Researchers: Tobias Andersen, Kalle Korhonen,Christina Krause, Riikka Möttönen, Klaus Riederer, Mikko Sams, Kaisa Tiippana
Our main interest is to study the mechanisms of audiovisual speech perception, i.e. to determine how seeing the talking face affects the speech percept, by conducting psychophysical experiments. Computational models are also being tested and developed to account for the results. The research will enhance our understanding of the basic mechanisms of human speech perception, and will have applications in communication technology, for example in the development of automatic audiovisual speech recognizers.
In a typical experiment, an observer is presented with audiovisual speech, i.e. speech sounds through headphones or loudspeakers together with a talking face on a computer monitor, and the observer reports what he or she heard. By analysing the responses, mechanisms of speech perception can be inferred. One of the main research tools is the McGurk effect in which discordant auditory and visual stimuli are presented. For example, an auditory syllable /pa/ is dubbed onto a visual syllable /ka/. This kind of combination is perceived as /ta/ by most people. The McGurk effect is used to study audiovisual integration since its strength is related to the extent of integration.
The main projects have been investigating
We have shown that distraction of visual attention weakens the McGurk effect, which indicates that audiovisual integration is not an entirely automatic process. Decreasing the audio signal-to-noise ratio strengthens the influence of visual speech in a similar way regardless of whether the ratio is manipulated by adding different levels of noise to the speech signal or whether the signal intensity is reduced. The FLMP has been tested on the latter, extensive experimental results, and it can account for the results remarkably well.

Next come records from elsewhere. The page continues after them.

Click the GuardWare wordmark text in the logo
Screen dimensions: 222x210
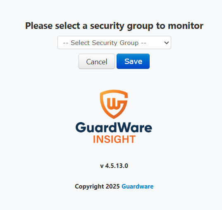tap(114, 127)
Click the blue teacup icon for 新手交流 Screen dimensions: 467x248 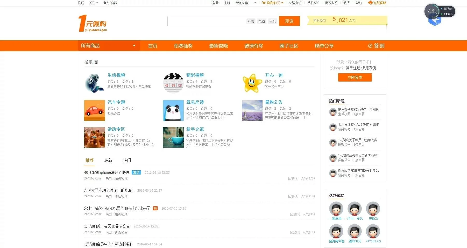click(173, 137)
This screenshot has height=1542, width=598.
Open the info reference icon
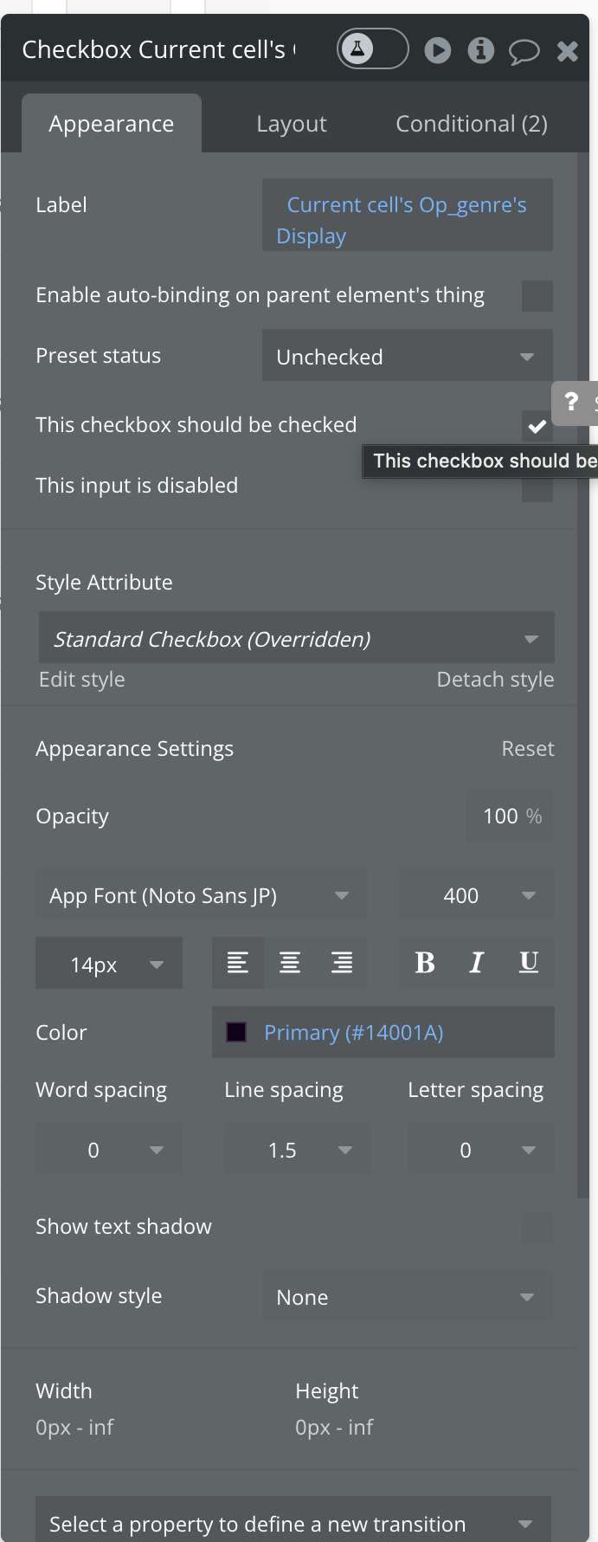tap(481, 50)
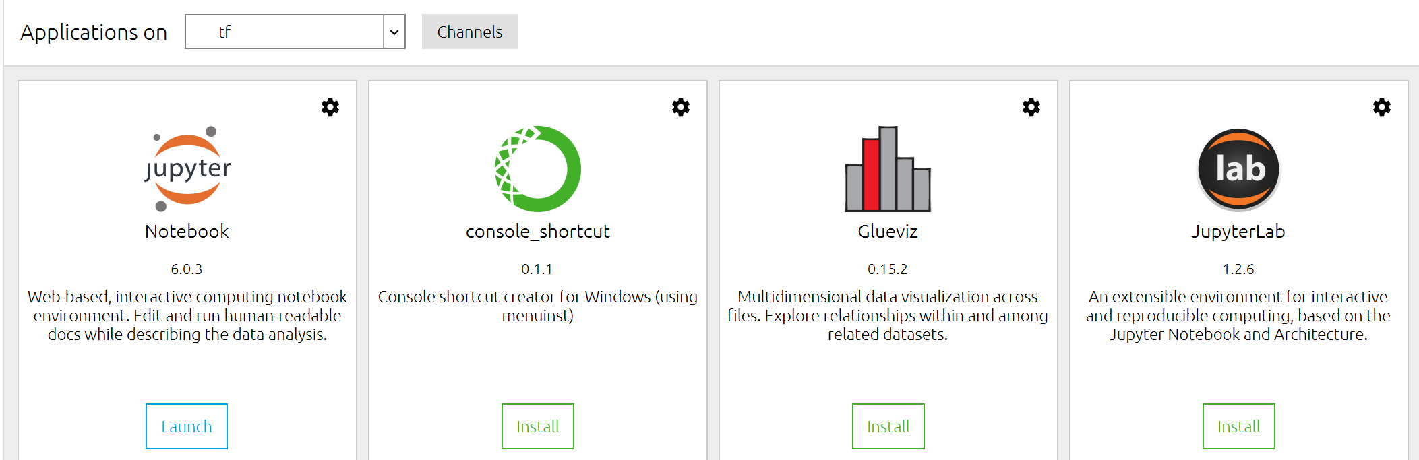Select the tf environment combo box
This screenshot has width=1419, height=460.
coord(284,32)
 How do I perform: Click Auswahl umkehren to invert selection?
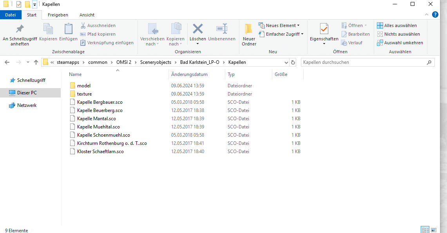(400, 43)
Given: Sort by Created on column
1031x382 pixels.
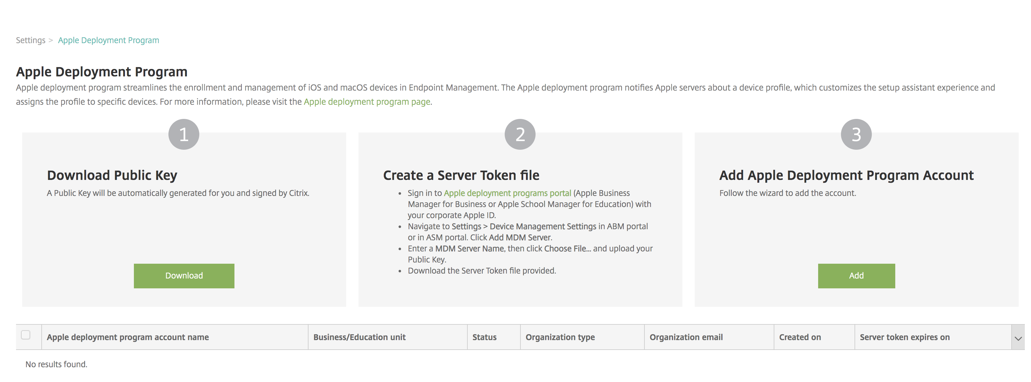Looking at the screenshot, I should 800,337.
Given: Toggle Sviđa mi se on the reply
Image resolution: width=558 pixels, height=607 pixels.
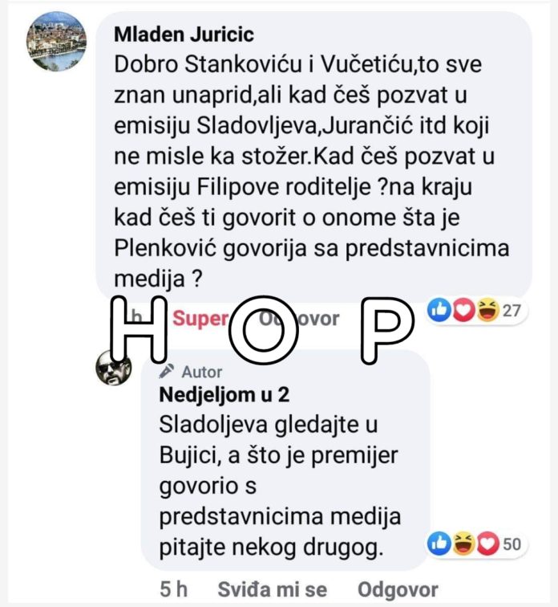Looking at the screenshot, I should (x=273, y=589).
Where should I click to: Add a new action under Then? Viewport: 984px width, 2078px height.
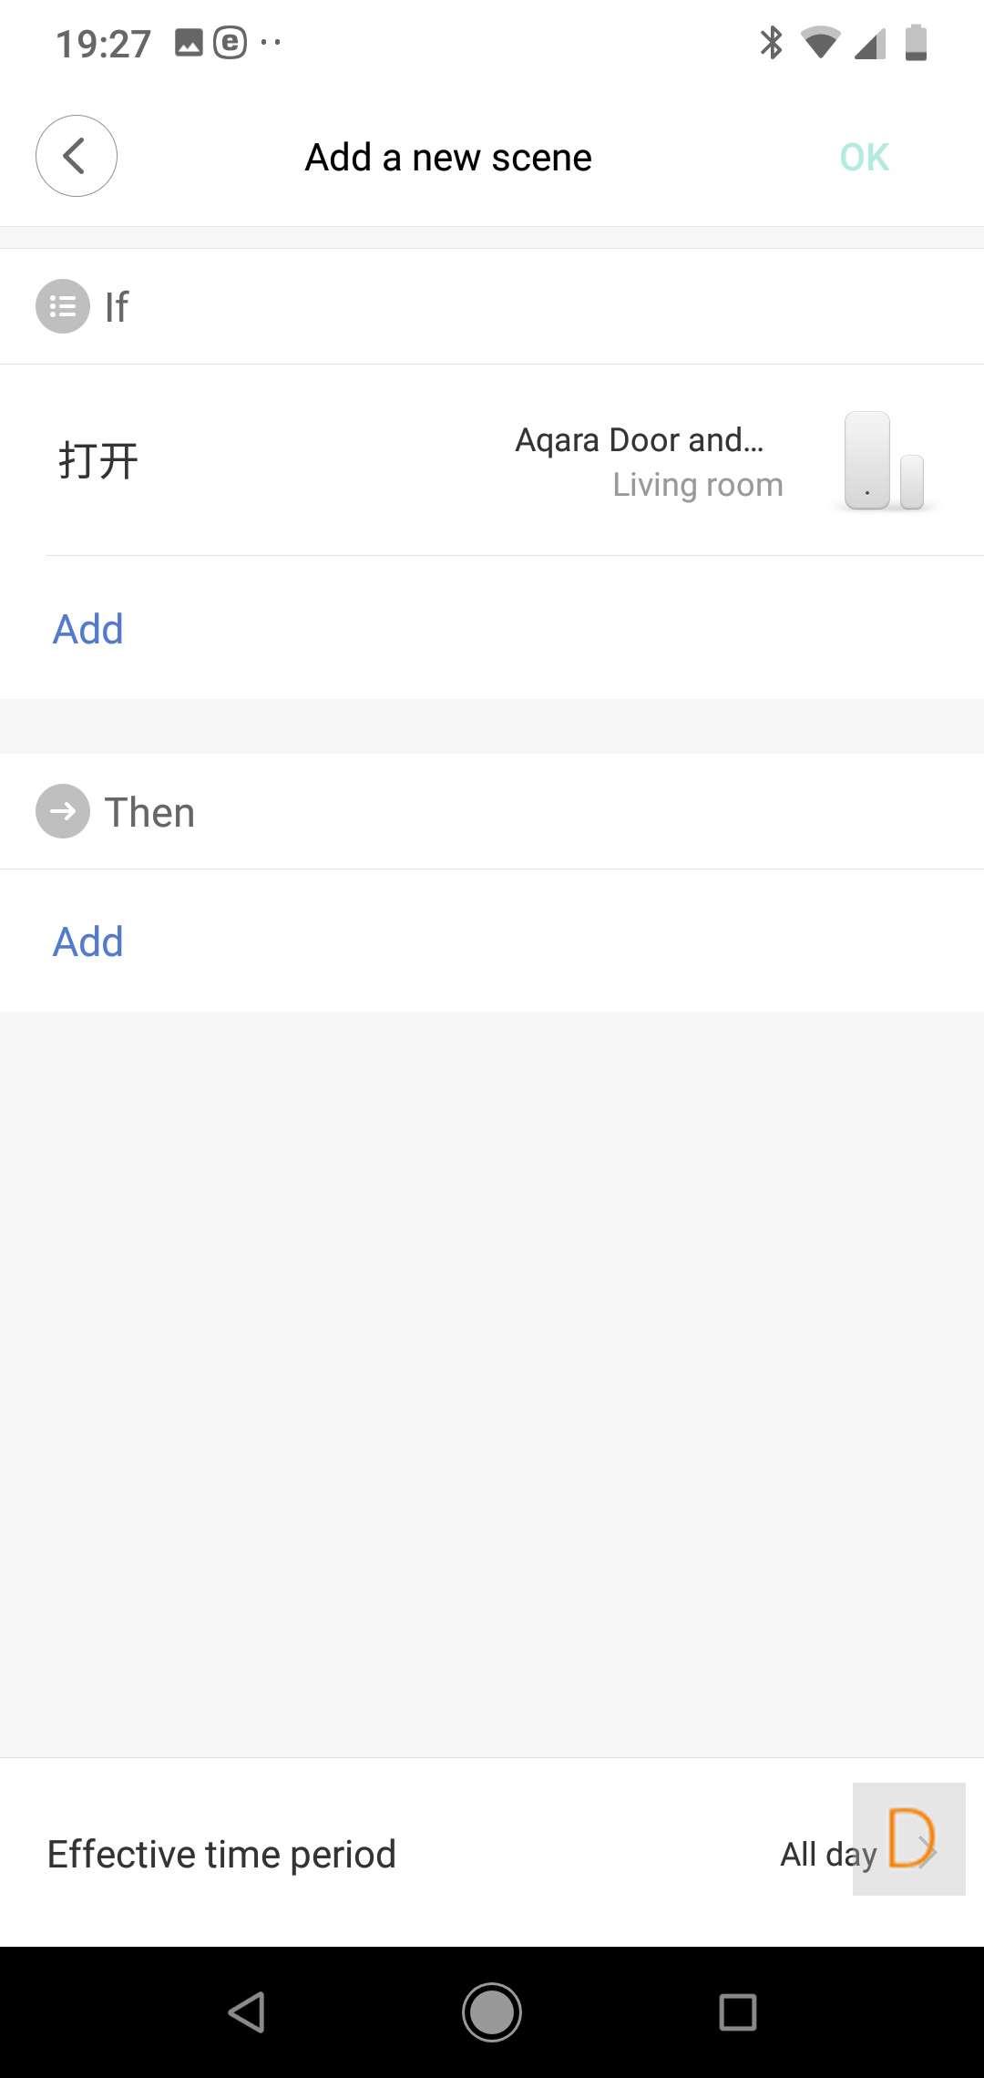[x=88, y=941]
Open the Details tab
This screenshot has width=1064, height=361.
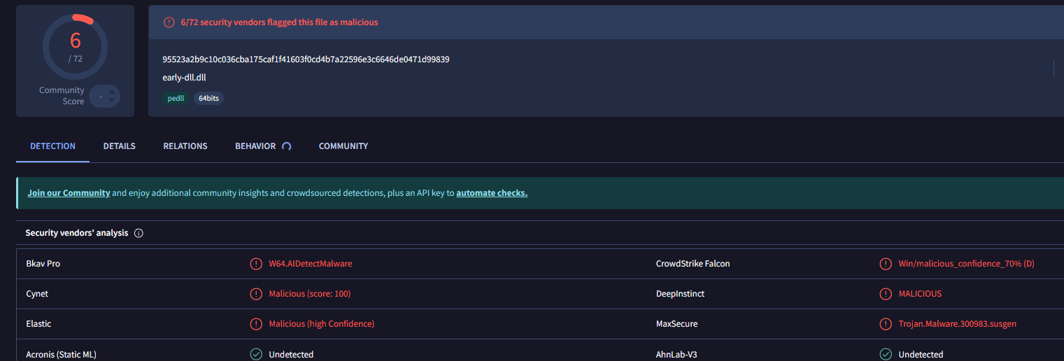(119, 146)
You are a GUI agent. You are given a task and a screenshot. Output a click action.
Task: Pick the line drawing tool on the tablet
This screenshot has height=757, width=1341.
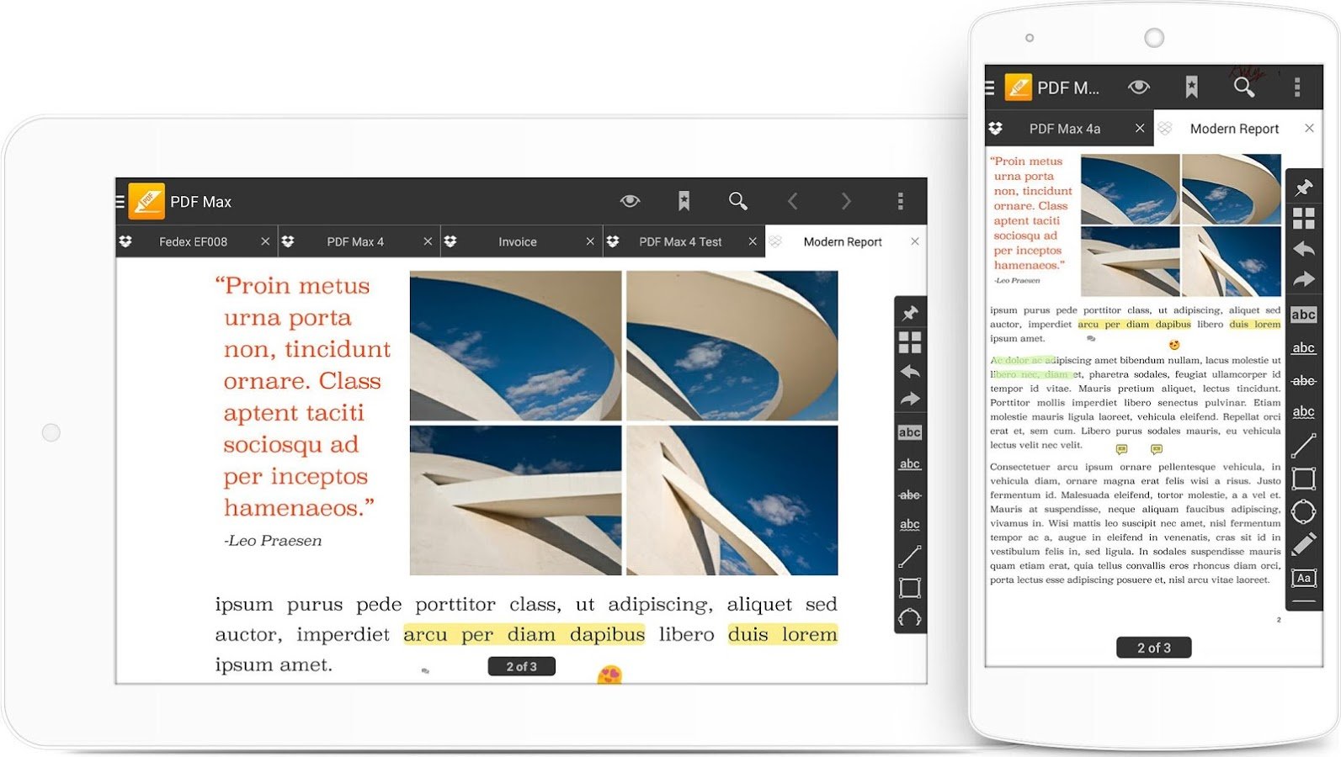point(909,556)
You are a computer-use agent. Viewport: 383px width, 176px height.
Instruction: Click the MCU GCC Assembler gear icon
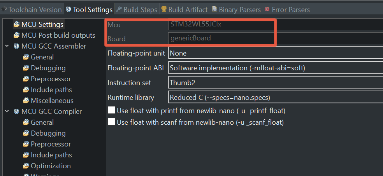pos(17,46)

We have also developed a software package for conducting behavioural studies which enables the presentation of dynamic audiovisual stimuli such as video clips in a controlled way, and the recording of subjects' responses through keyboard, mouse or a separate response pad. The software is flexible allowing various variations in the experimental set-up such as response determination (e.g. set by experimenter or free-choice by subject), number and order of stimulus presentations, grouping of stimuli, and determining which responses are recorded. The software will make it easy to conduct more extensive and complex experiments than was previously possible.
Research in three-dimensional auditory perception has been carried out applying both behavioral and computational approaches. The key issue is to apply digital filters to the measured (individual) head-related transfer functions (HRTFs) that comprise the basis for human spatial hearing. In the method used a single computed, perceptually justified, value reveals the deviations from the common HRTF database. This basic investigation shows the high baseline quality of HRTFs for the perceptual experiments. The accuracy of measurements has been proved by extensive replicability measures. We have also demonstrated the effects of clothes and hairstyle to the measured HRTF data.